Thank you for your decision, and we really appreciate your feedback. We've prepared the relevant content on GitHub, including the framework extensions (LightGCN, DiffuRec, Mamba4Rec) and entropy-based extensions (Approximate Entropy, Shannon Entropy, Kolmogorov Complexity).
However, the anonymous GitHub repository is currently down, and since it includes links to external framework repositories, sharing it now might compromise the double-blind review policy.
You will find these additions under the Performance_Law_Appendix_Framework directory after the repository is back online. We’ll also make sure to include all the links, results, and a clearer structure in the final version. Thanks again for your understanding and support!
Since the anonymous repository is fixed, we have added the Framework Extensions (LightGCN, DiffuRec, Mamba4Rec) and the Entropy Extensions (Approximate Entropy, Shannon Entropy, Kolmogorov Complexity) mentioned in our original paper. You will find these additions under the Performance_Law_Appendix_Framework directory. Thank you very much again for your decision.
This paper introduces the Performance Law for sequential recommendation algorithms, enabling prediction of model performance for various settings. It also provides a quantitative framework for guiding the parameter optimization of future models. Extensive experiments show that the proposed approach has superior predictive accuracy compared to the tested baselines. It was found useful for optimization tasks as well.
The reviewers appreciated the use of Performance Law tailored to recommendation systems.
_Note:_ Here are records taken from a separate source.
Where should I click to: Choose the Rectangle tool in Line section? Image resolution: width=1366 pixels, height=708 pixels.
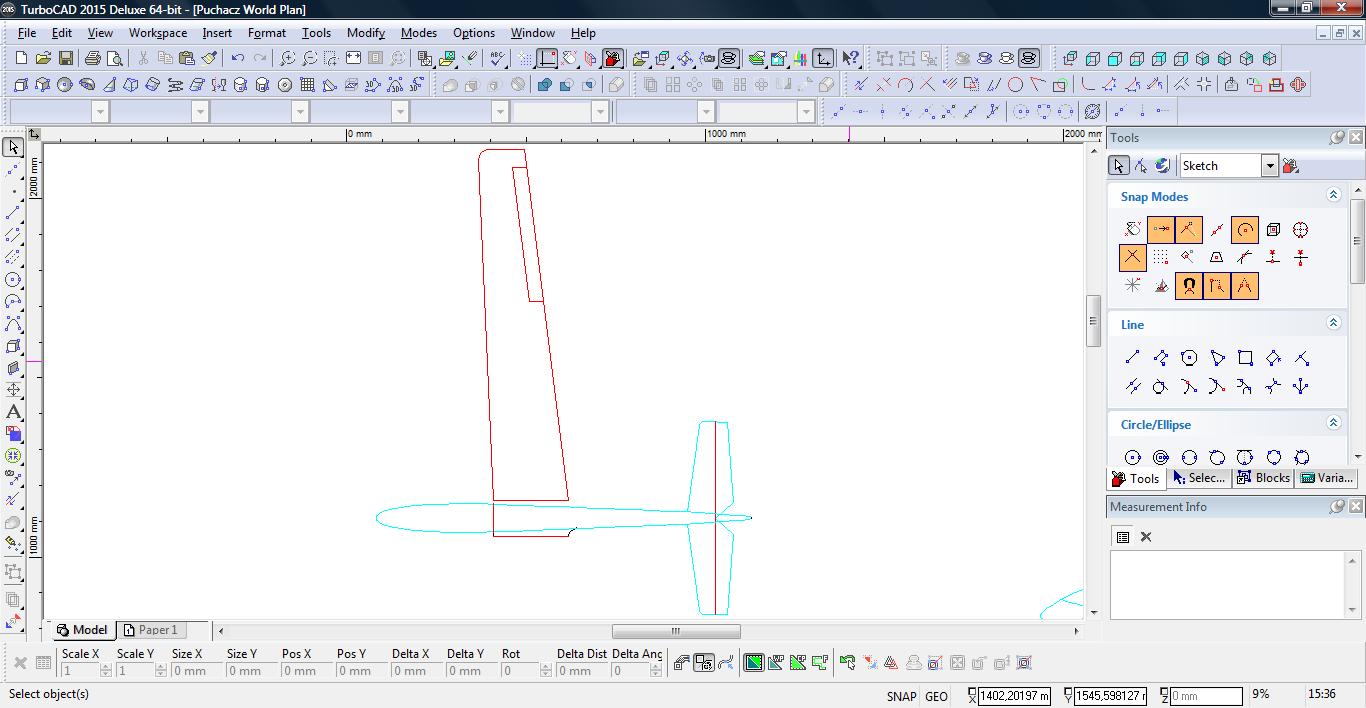(1245, 358)
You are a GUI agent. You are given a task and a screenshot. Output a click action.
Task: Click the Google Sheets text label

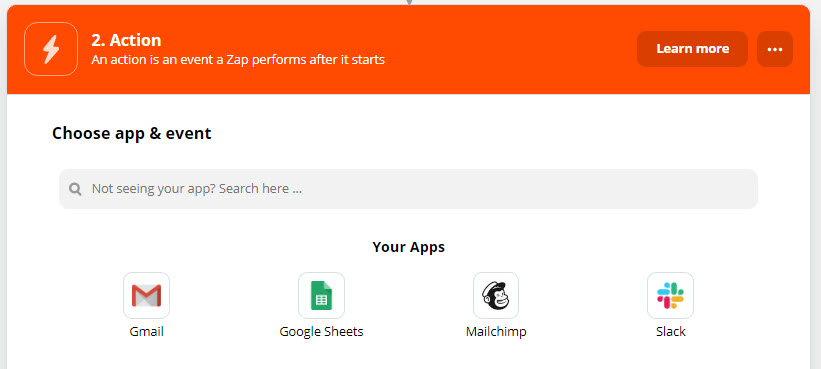321,332
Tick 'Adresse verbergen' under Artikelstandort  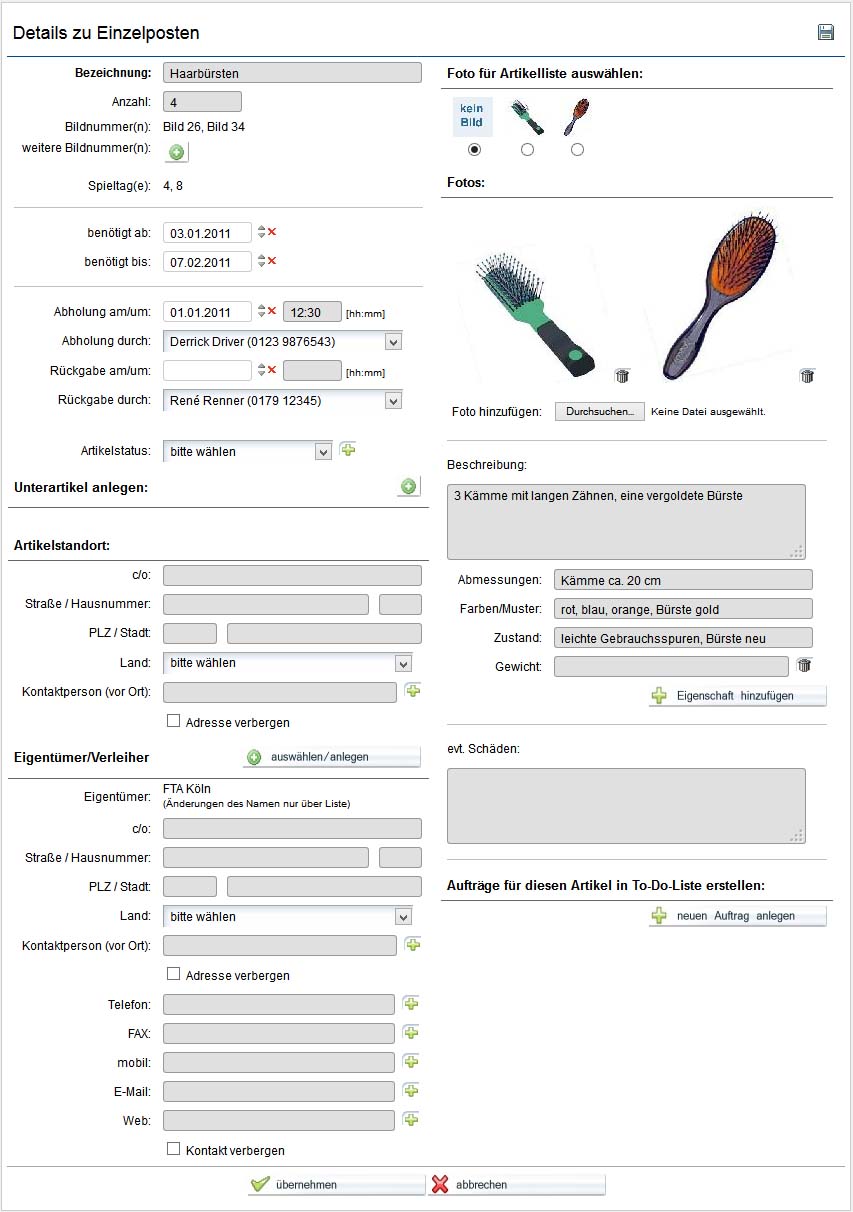[173, 721]
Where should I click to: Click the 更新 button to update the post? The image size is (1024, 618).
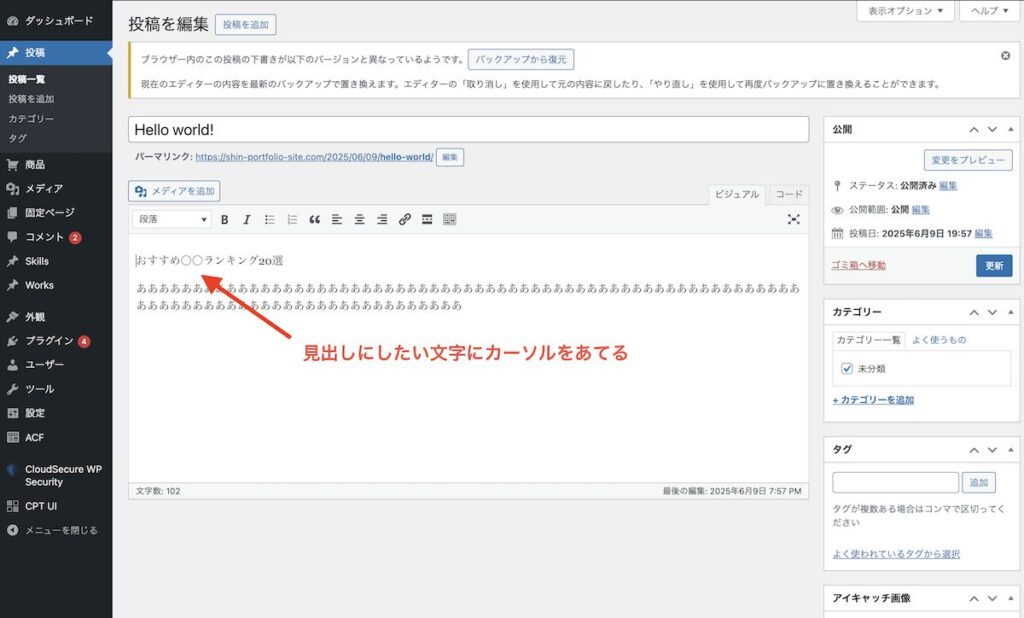(993, 264)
While the experiments provided in the initial submission was found as lacking sufficient generality, the additional experiments along with other revisions provided in the rebuttal and discussions alleviated the concerns of the reviewers. Therefore, I feel that the paper can be a useful contribution at NeurIPS, and I encourage the authors to include the suggested revisions.